[Task item] When you transcribe the entries, reproduce every character and exclude the images.

Data provided Start Marker

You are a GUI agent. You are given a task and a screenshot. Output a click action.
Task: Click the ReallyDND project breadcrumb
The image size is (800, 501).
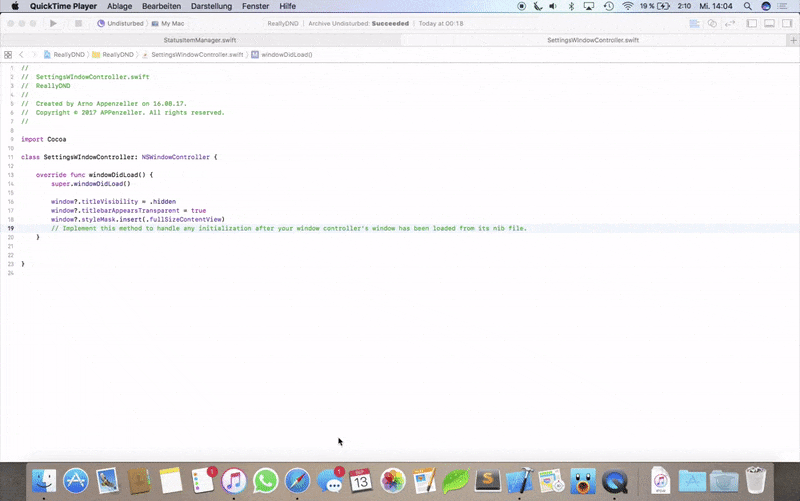coord(68,54)
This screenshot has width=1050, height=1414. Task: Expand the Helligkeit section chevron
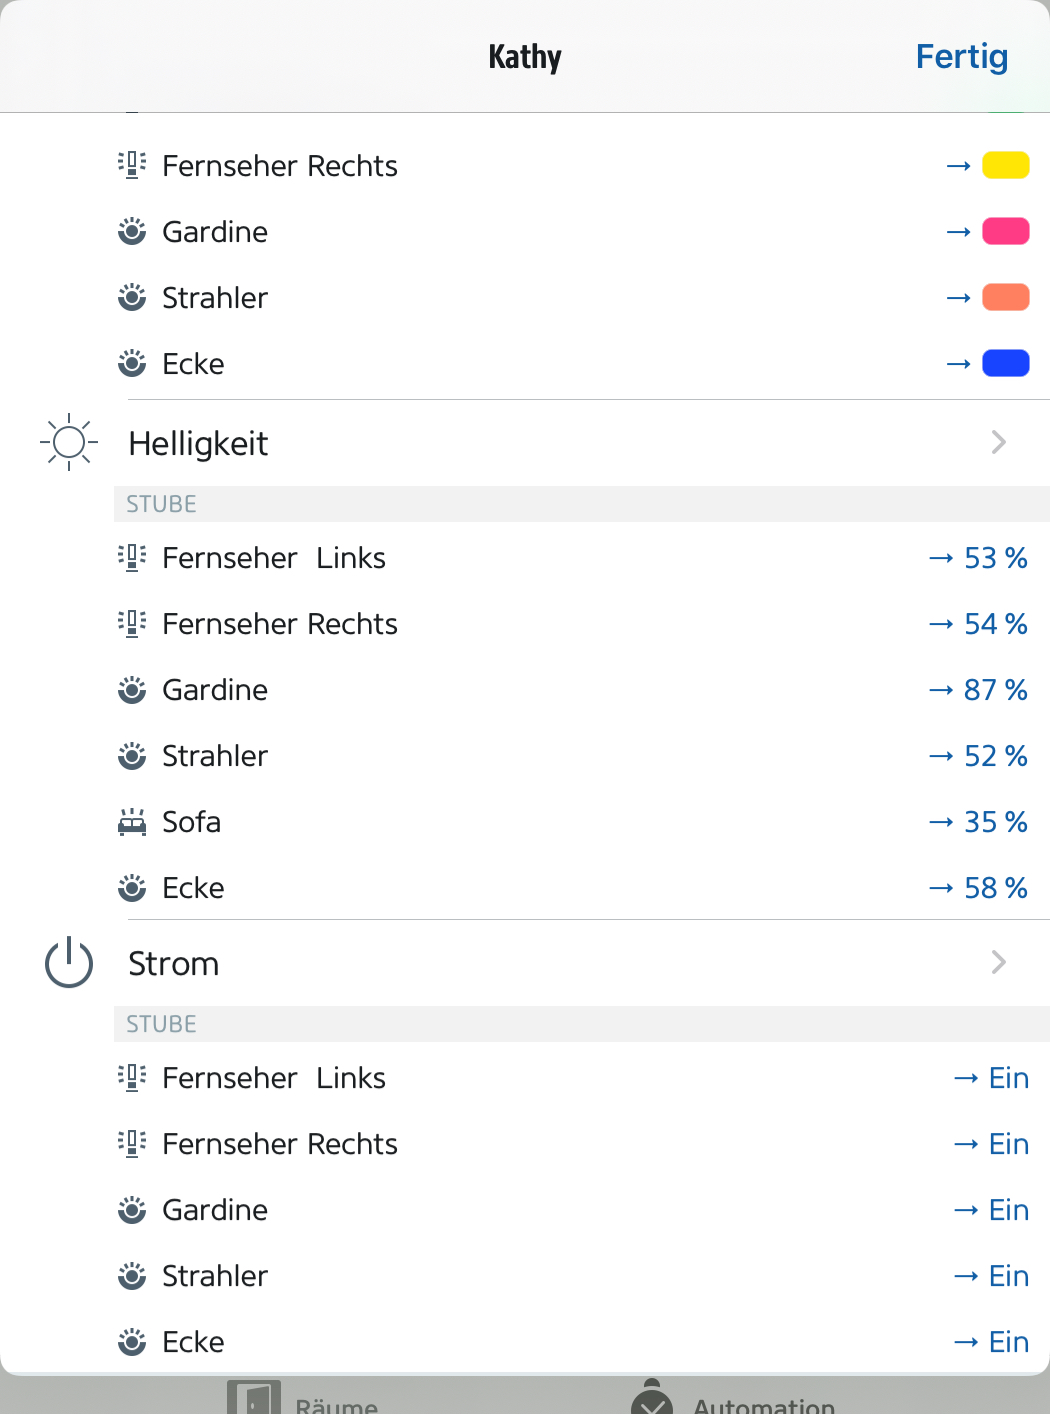(x=998, y=442)
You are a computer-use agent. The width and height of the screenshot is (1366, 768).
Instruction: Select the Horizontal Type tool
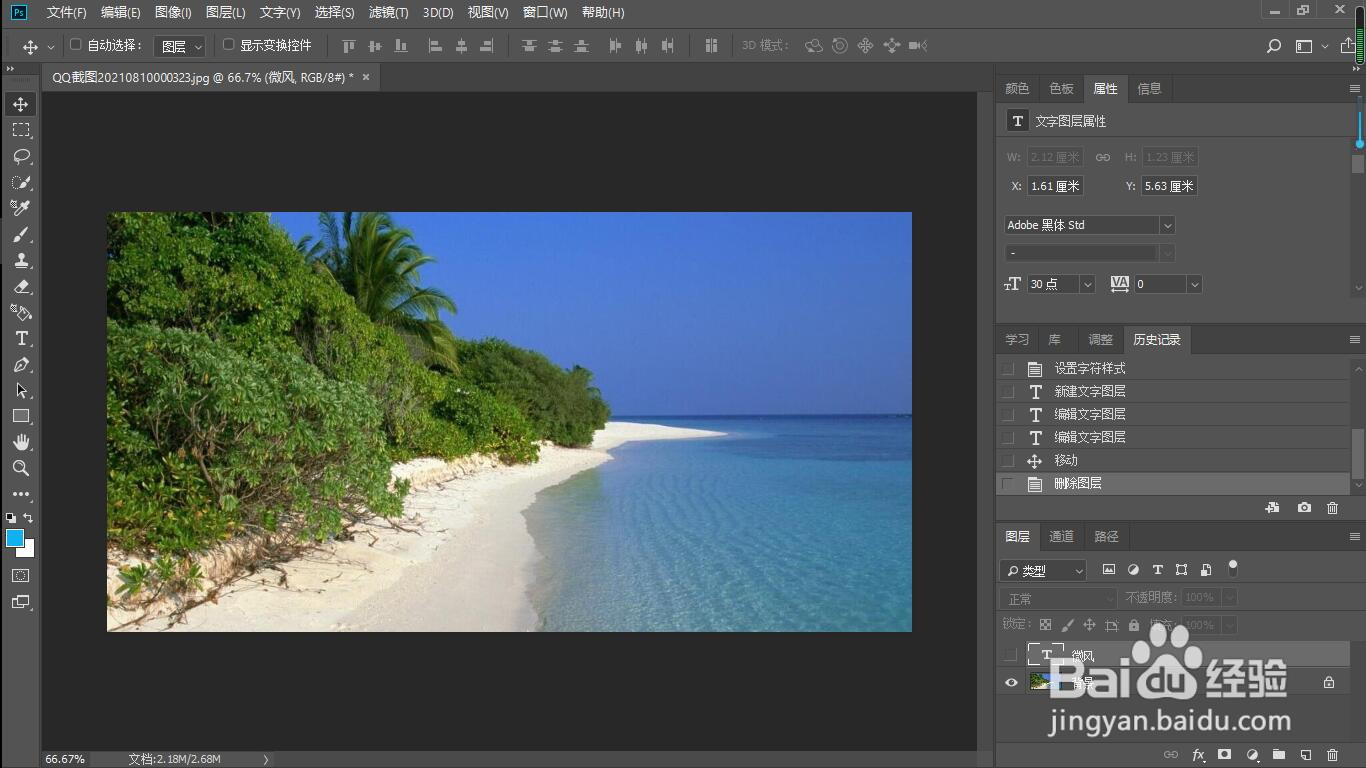21,338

Data provided End Marker

[Written solution]
You are a GUI agent. You are given a task and a screenshot. Output a click action.
Task: Click the ReallyDND project breadcrumb
The image size is (800, 501).
coord(68,54)
This screenshot has width=1050, height=1414. Task: Expand the Helligkeit section chevron
(x=998, y=442)
You are a computer-use agent. The width and height of the screenshot is (1366, 768).
Instruction: Select the Horizontal Type tool
21,338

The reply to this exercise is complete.